When my husband left the hospital when Ian was born to tend to our two dogs, one cat, and a dozen fish, Kathleen was always by my bedside. My mother would stare at me, attempting to hover from a seated position, wanting to do something but seemingly at a loss as to exactly what. Kathleen was there to deftly shoo away the well-wishers when I was in too much pain from an emergency C-section and/or too hormonal to appreciate them.
In the few weeks after giving birth, there were beautifully sunny days when I couldn’t get out of bed. Ian would nurse, then we’d doze, then he’d nurse some more while I grew angry with myself for lacking the sheer power to walk out the front door and into the world, just the two of us. (At least until my husband came home from work.)

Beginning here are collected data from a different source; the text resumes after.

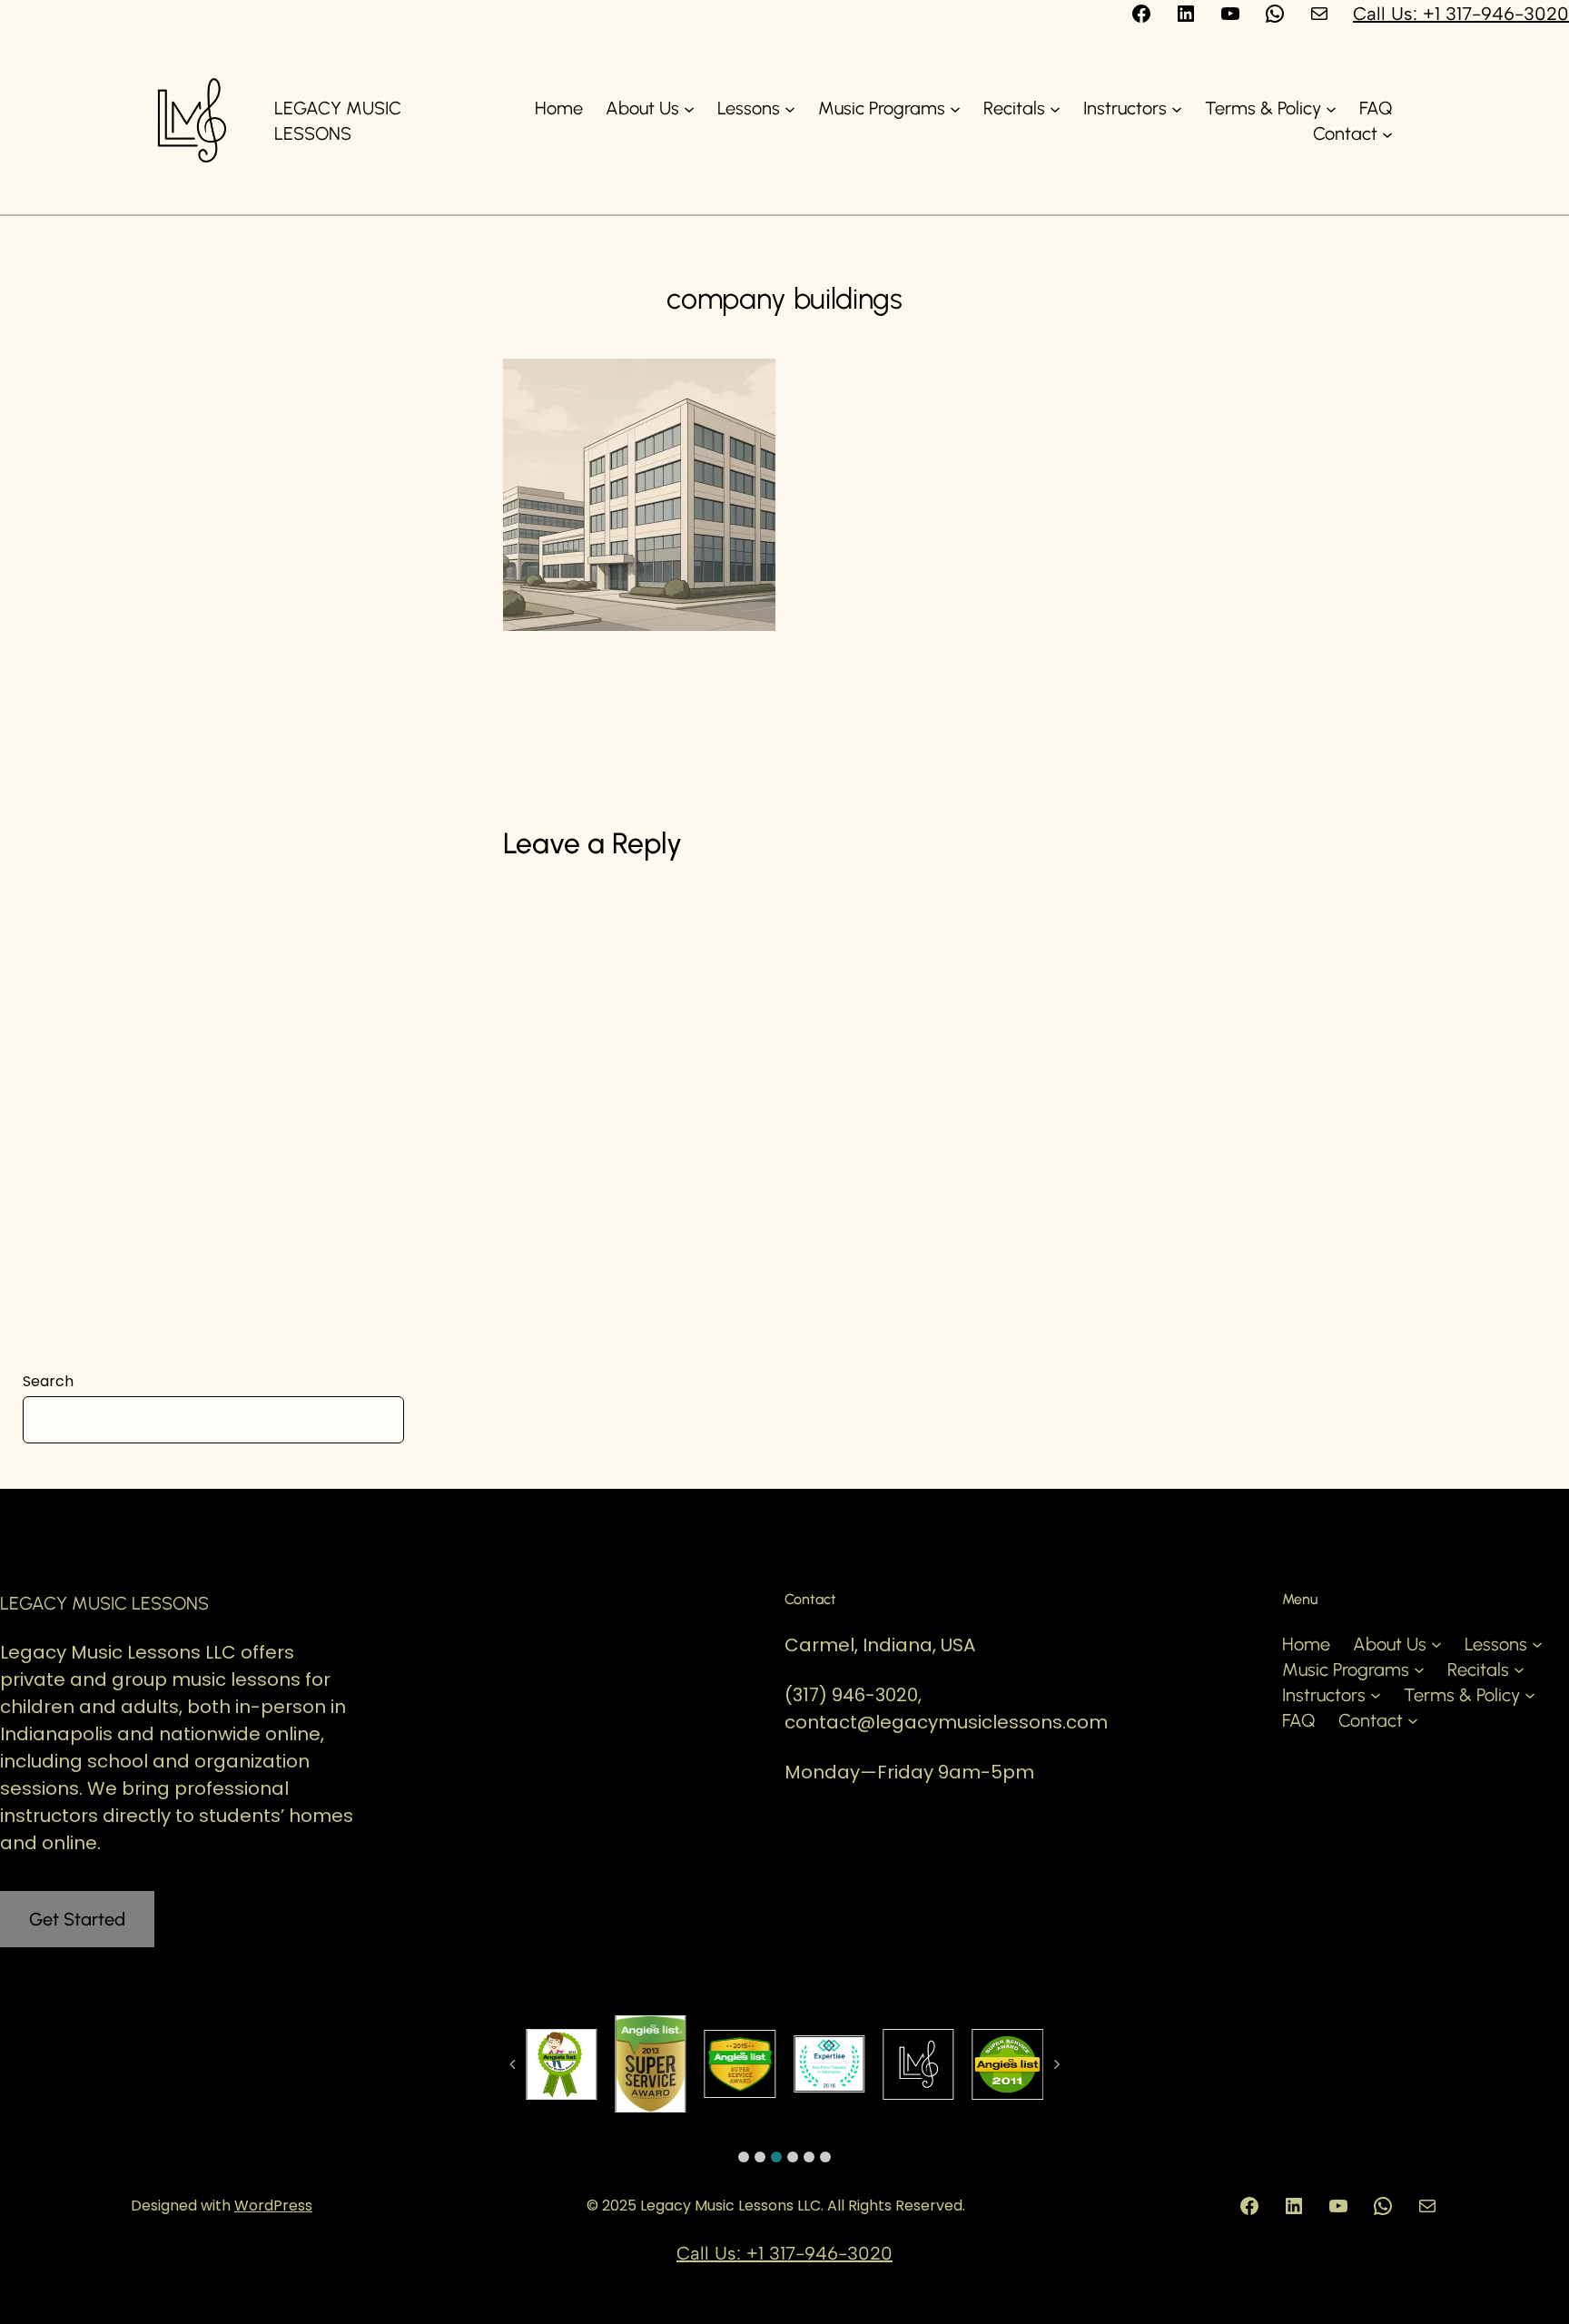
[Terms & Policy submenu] (1331, 108)
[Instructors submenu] (1176, 108)
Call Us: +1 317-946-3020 (1461, 14)
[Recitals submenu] (1055, 108)
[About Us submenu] (689, 108)
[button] (743, 2157)
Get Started (77, 1919)
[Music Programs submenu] (955, 108)
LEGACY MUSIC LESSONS (104, 1603)
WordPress (273, 2205)
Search (48, 1381)
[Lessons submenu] (789, 108)
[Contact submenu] (1387, 133)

But the phone was always close by. No matter how late it was or how busy she was, all I needed to do was to pick up the phone and whimper, “Can we come over?” and the answer was always an enthusiastic, “Sure!” Just a few kind words and a simple change of scenery to chuckle over the latest celebrity dirt or eat Taco Bell burritos helped give me the confidence to be the kind of mom I wanted to be. That feeling makes the gift of our perfectly serviceable 2000 Mercury Sable seem to pale in comparison.
Recently, Kathleen has been fighting breast cancer. I would like to say that this story has ended happily but it hasn’t … yet. I am hoping— especially for Ian’s sake—that it will.
And, that one day he’ll know that, sometimes, simply just being there is the greatest gift anyone could give.